- Activity: Write out every line from the listing below where the string "each" is found.

- Extracted material:
┄┄┄┄┄┄┄┄┄┄┄┄┄┄┄┄┄┄┄┄

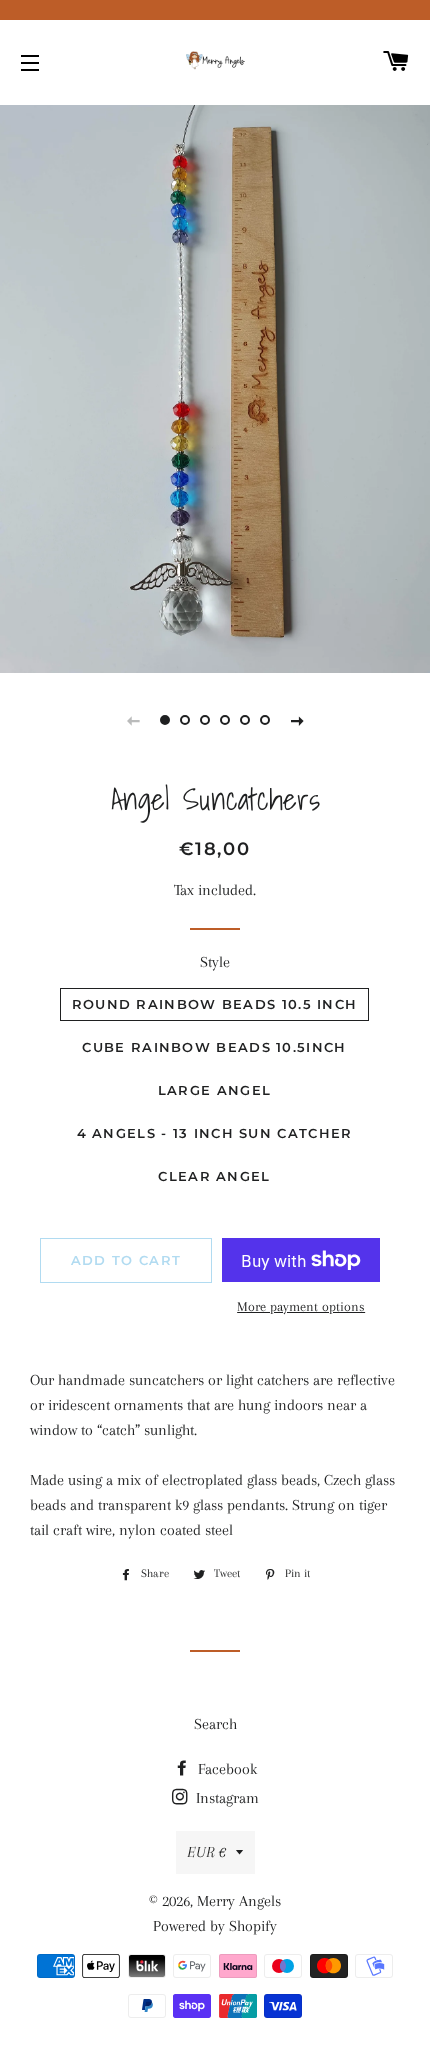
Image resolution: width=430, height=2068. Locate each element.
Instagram (225, 1798)
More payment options (301, 1306)
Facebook (225, 1769)
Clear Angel (214, 1176)
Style (215, 962)
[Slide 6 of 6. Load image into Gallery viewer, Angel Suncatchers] (265, 720)
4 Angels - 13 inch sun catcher (215, 1133)
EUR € (206, 1852)
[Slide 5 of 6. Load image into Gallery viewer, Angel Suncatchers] (245, 720)
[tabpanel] (215, 386)
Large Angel (214, 1090)
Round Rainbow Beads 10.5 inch (215, 1004)
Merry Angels (239, 1901)
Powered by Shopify (215, 1926)
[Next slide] (297, 720)
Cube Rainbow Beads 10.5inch (214, 1047)
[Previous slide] (133, 720)
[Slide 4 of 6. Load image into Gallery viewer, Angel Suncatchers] (225, 720)
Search (215, 1724)
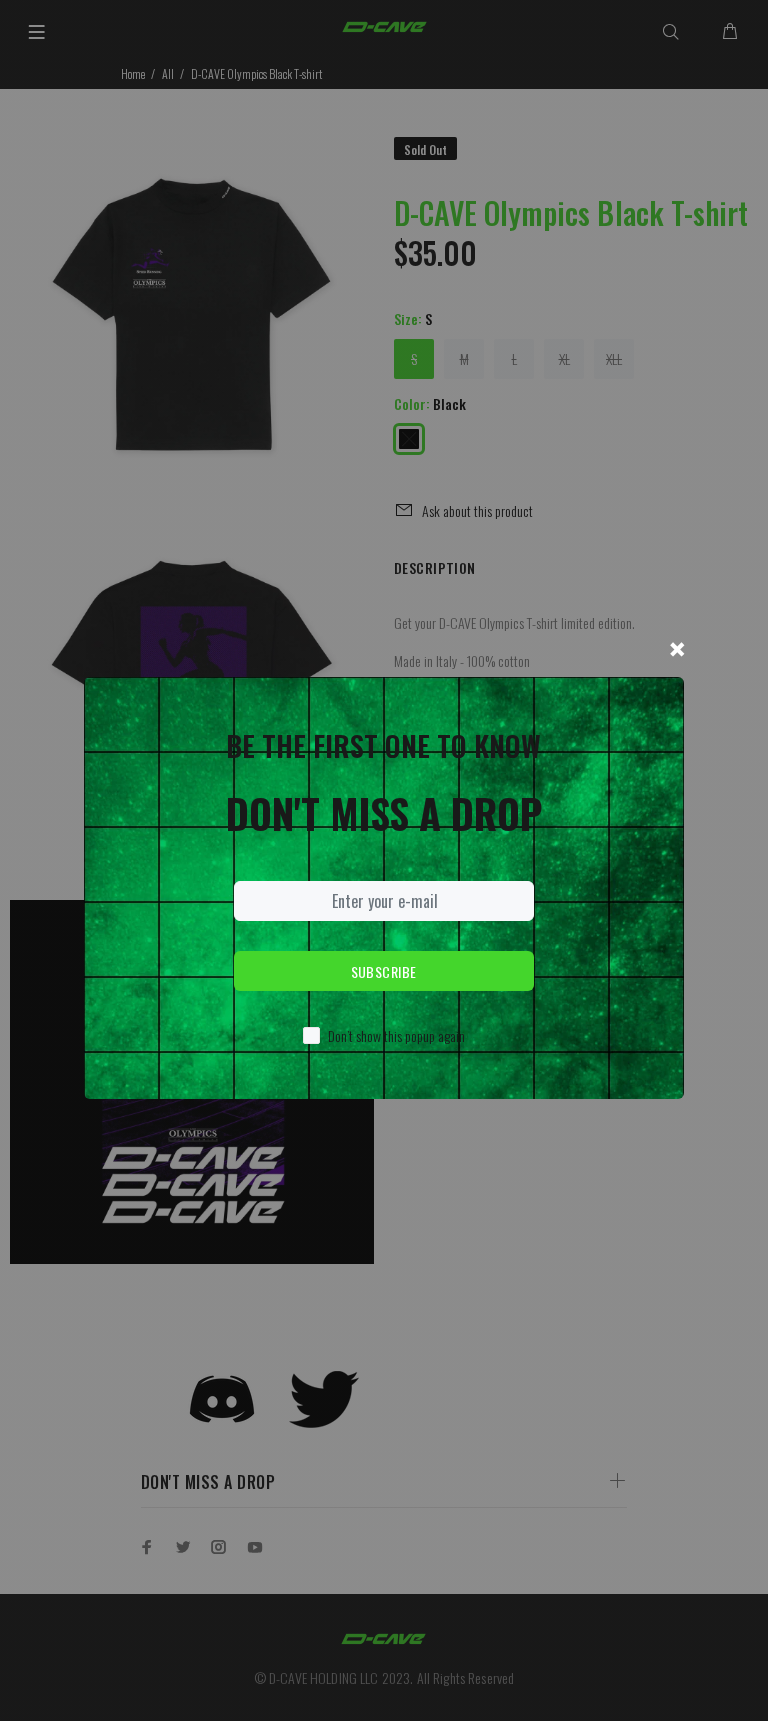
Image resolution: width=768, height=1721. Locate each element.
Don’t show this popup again (396, 1035)
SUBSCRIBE (384, 971)
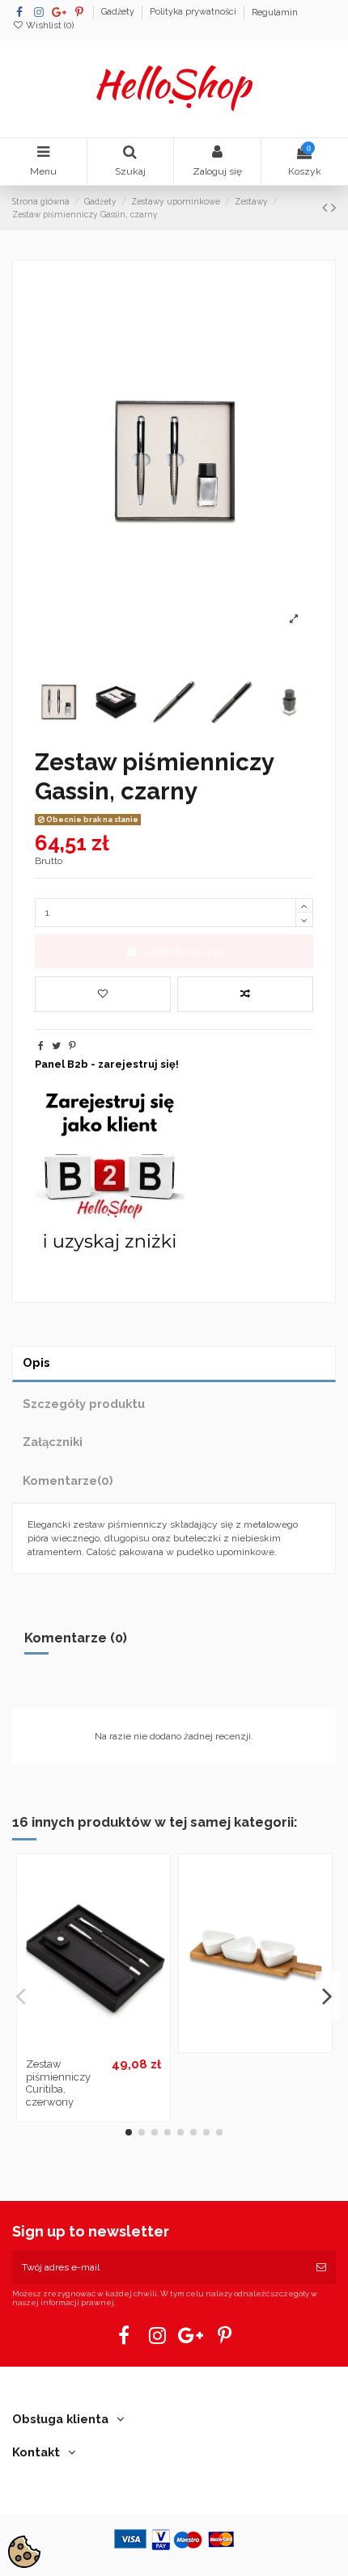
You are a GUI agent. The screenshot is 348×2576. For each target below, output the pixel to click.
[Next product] (333, 207)
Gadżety (119, 12)
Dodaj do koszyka (184, 951)
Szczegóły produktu (84, 1403)
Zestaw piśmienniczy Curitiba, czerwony (58, 2083)
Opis (36, 1362)
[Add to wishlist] (103, 994)
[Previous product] (326, 207)
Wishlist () (48, 25)
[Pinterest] (72, 1046)
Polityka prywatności (194, 12)
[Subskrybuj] (321, 2267)
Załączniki (53, 1441)
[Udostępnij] (41, 1046)
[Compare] (93, 2045)
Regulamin (275, 12)
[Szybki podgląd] (112, 2045)
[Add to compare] (245, 994)
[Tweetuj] (56, 1046)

┄┄┄┄┄┄┄┄┄┄┄┄┄┄┄┄┄┄┄┄

- The completed task:
Image resolution: width=430, height=2068. Locate each element.
Image resolution: width=768, height=1721. Locate each element.
You are a GUI agent. The screenshot is 348×2576. For each target below, output the pixel to click.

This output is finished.